# abnormally slow autofocus on a new kit lens?



## pixeltarian (Aug 28, 2012)

I just got a canon T3i and wanted to shoot this to a photographic community to see if there is a solution I can do myself before having to ship the whole thing out for repair. Basically my zoom lens seems confused and takes a long time to focus. 

I have just a run-of-the-mill kit lens (EFS 18-55). I'm going to try to describe in words how the autofocus works. the more "o" you see the longer the zoom ring is traveling (so to speak) and "..." means there is a pause for a little bit. So I press the shutter release half way down to focus and... 

zoooooooooooooooooom (in one direction and then, oops went too far)
zooooooooooom (in the other direction, but over compensated)
...
zoom zoom zoom zoom zoom zoom (lots of little quick zoom to try to make sense of it all)
...
zoom zoom zoom (almost in focus)
...
zoom zoom (now more or less in focus, sometimes not perfect though)
...
...
"ready to shoot" beep


so at first just thought that it might be because this is the cheapest zoom lens canon puts out, but then I tried the exact same lens from my friends old XSi and it's more like: 

zoooooom
ready to shoot. 


And I didn't change a single setting on the camera so it's got to be the lens. Anyone ever run into this issue? is this just a janky lens I need to send back? Are there any fix-it-from-home strategies I can look into? I don't want to go without a lens. I broke the bank to buy this thing and need it for work every day. 


Oh, and also - this is my first post! So allow me to introduce myself: 

hello I'm Jeffrey James. I have used many cameras over the years but never owned a decent one myself till a couple weeks ago. In the realm of snapping photos: I like making the reality we take for granted look interesting enough to consider and trying to evoke that emotion that everything is amazing when you really focus on it. 

I also want to start making videos mostly tutorials at first but I have a few filmmaker friends and have been in a few shorts. 

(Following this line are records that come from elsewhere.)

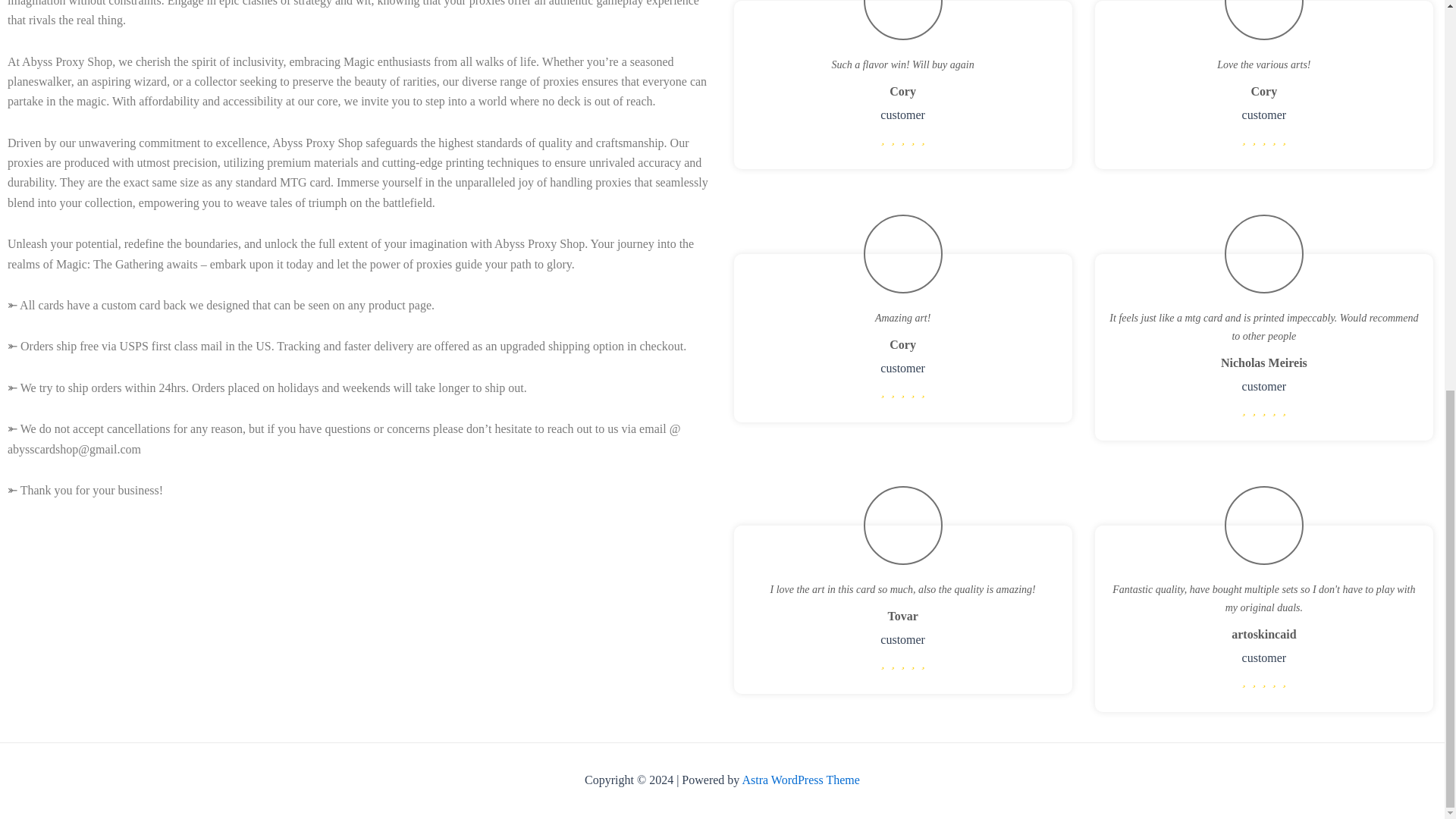
Astra WordPress Theme (800, 779)
Given the description of an element on the screen output the (x, y) to click on. 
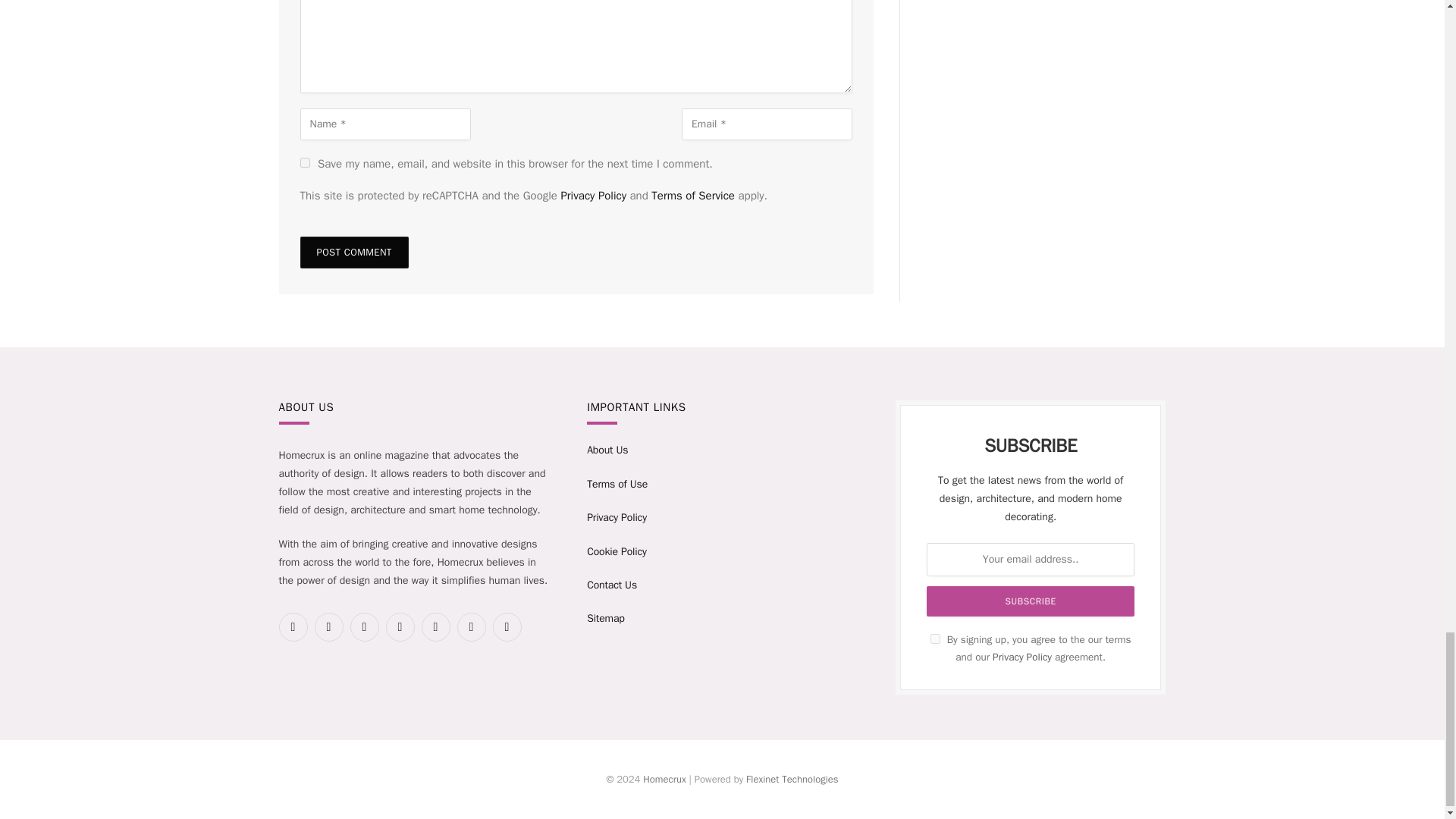
SUBSCRIBE (1030, 601)
yes (304, 162)
on (935, 638)
Post Comment (354, 252)
Given the description of an element on the screen output the (x, y) to click on. 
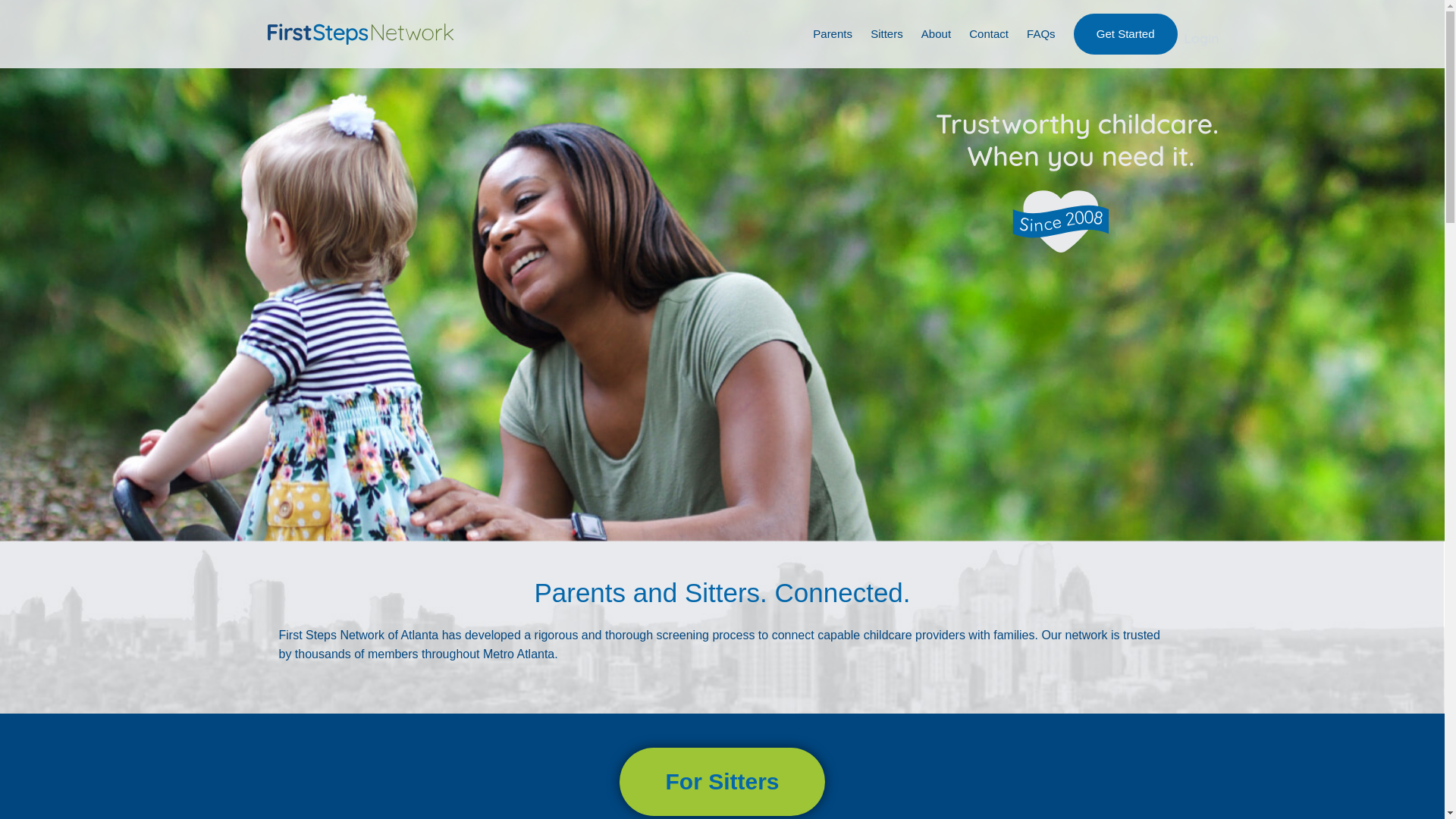
About (935, 34)
Get Started (1125, 33)
Parents (831, 34)
Contact (989, 34)
FAQs (1040, 34)
Sitters (886, 34)
For Sitters (722, 781)
Given the description of an element on the screen output the (x, y) to click on. 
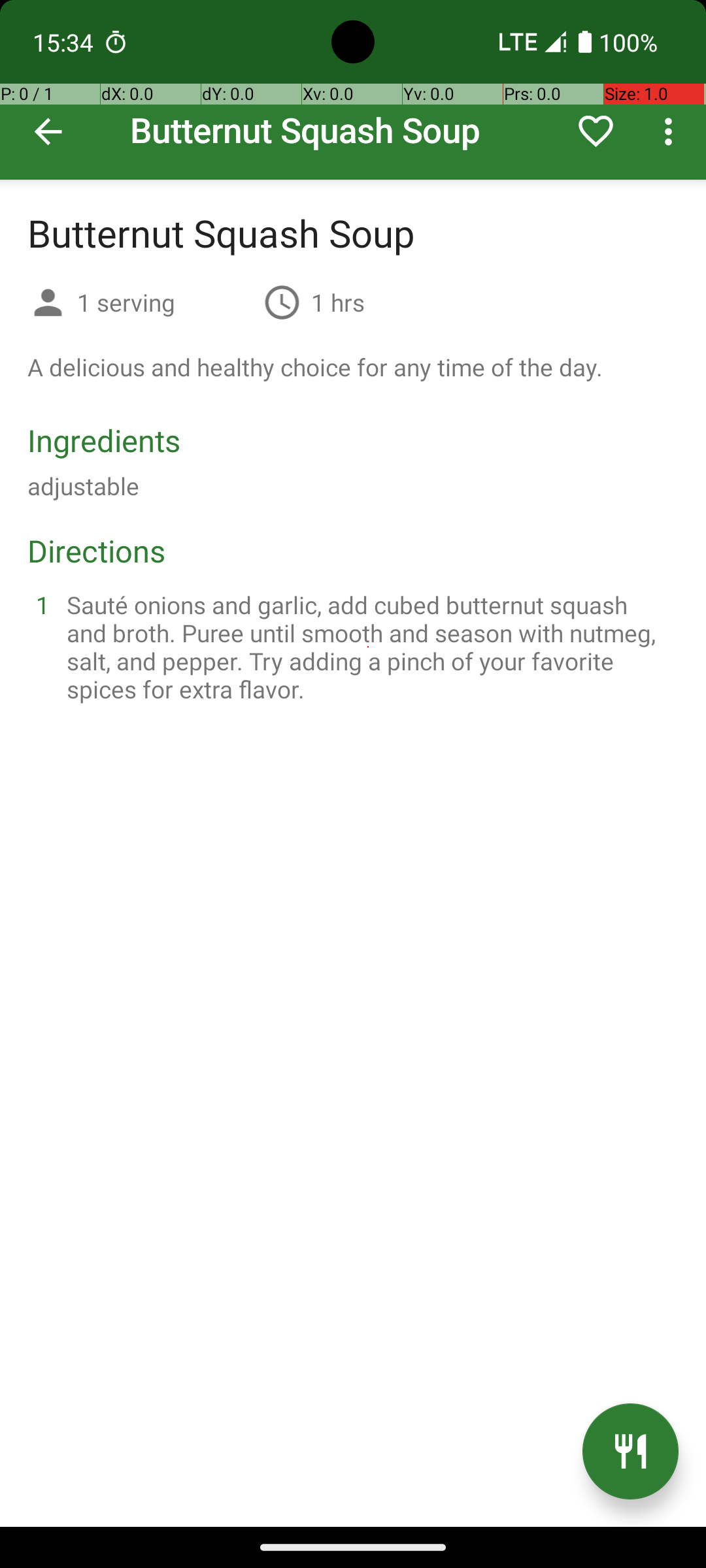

I know a lot about audio and went to school for audio engineering. I know a little about lighting, but probably not nearly as much as any serious photographer. If you have any questions for me about anything and feel like I might be able to help, feel free to ask! I love talking about stuff, especially audio.


----------



## Ewinter (Aug 29, 2012)

Hi Pixeltarian, Welcome to the CR forums.
Firstly, what lighting conditions were you testing in? does it still do this in broad daylight? which autofocus point are you using?
And more than that, did you buy it new? if you did, the store should be able to swap out the lens for you if it's demonstrably faulty


----------



## dr croubie (Aug 29, 2012)

There's three ways that my camera emulates this scenario:

Using live-view. It's incredibly slow to autofocus, so I use the viewfinder as much as possible.
Too dark, or no contrast. Shooting all one-colour objects, or when the lighting isn't that good.
Using extension tubes, or teleconverters. Can confuse the autofocus, reduce the amount of light, etc.

So, you don't sound like you're using teleconverters or extension tubes, so we'll rule that out.
Go outside in the sun, point at a tree or brick wall or something, use the viewfinder.
Or even just get some white paper and draw some lines on it with a black texta and point at that. If it is still as slow as before, i call borken, get it fixed.


----------



## Mt Spokane Photography (Aug 29, 2012)

Bad lens, send it back to wherever it came from.


----------



## Ryan708 (Aug 29, 2012)

It does kinda sound like live-view was enabled?


----------